---- Texte à analyser

Charrier. s. m. (La première syllabe est longue.) Pièce de grosse toile dans laquelle on met la cendre au-dessus du cuvier, quand on fait la lessive. Ce drap servira de charrier. Ac. Fr.

CHARRIOT. Voyez Chariot.

CHARROI. s. m. Conduite de voitures sur des roues, soit charette, charriot, coche, fourgon, &c. Vectio quæ carris, plaustris sit ; vectatio. Les partages des montagnes sont difficiles, on n’y sauroit aller par charroi ; on n’y peut mener le charroi ; on travaille à y faire un chemin de charroi. Payez-moi mes charrois, c’est-à-dire, ce que je vous ai charié. Liger, ou plutôt ce que vous me devez pour l’avoir charié. Il y a à la Cour des charges de Capitaine de charroi. On dit aussi charriage dans le même sens.

Il y a dans l’Artillerie un Capitaine général du charroi, & des Capitaines subalternes qui sont préposés à la conduite du charroi de l’Artillerie. Ils doivent visiter les chemins, & les faire mettre en tel état que l’équipage de l’Artillerie puisse passer par-tout commodément.

Charroi, se dit sur mer, d’une grande chaloupe relevée de deux targues de toile, pour porter la morue en Terre-Neuve. Exportatio in navigio.

Charroi, s’est dit autrefois pour char. Char de triomphe. Currus.

A donc il vit autour de ses charrois
D’un seul regard maints victorieux Rois. Marot.

--------

**Consigne de travail 1:** Résumez le texte à analyser en deux phrases.
**Consigne de travail 2:** Transcrivez à l'identique le passage du texte à analyser qui va de « Charroi, se dit » jusqu'à « de triomphe. Currus. » inclus.

---- Données brutes

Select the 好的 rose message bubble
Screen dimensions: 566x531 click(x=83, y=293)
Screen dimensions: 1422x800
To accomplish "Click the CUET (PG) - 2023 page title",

--------

**Résultat attendu 1:** Le charrier y est défini comme une pièce de grosse toile où l'on met la cendre au-dessus du cuvier pour la lessive, et le charroi comme la conduite de voitures sur des roues, l'Artillerie comptant un Capitaine général du charroi et des Capitaines subalternes chargés de cette conduite et de l'état des chemins. En mer, le charroi désigne aussi une grande chaloupe servant à porter la morue en Terre-Neuve, et le mot s'est dit autrefois pour char.

**Résultat attendu 2:**
Charroi, se dit sur mer, d’une grande chaloupe relevée de deux targues de toile, pour porter la morue en Terre-Neuve. Exportatio in navigio.

Charroi, s’est dit autrefois pour char. Char de triomphe. Currus.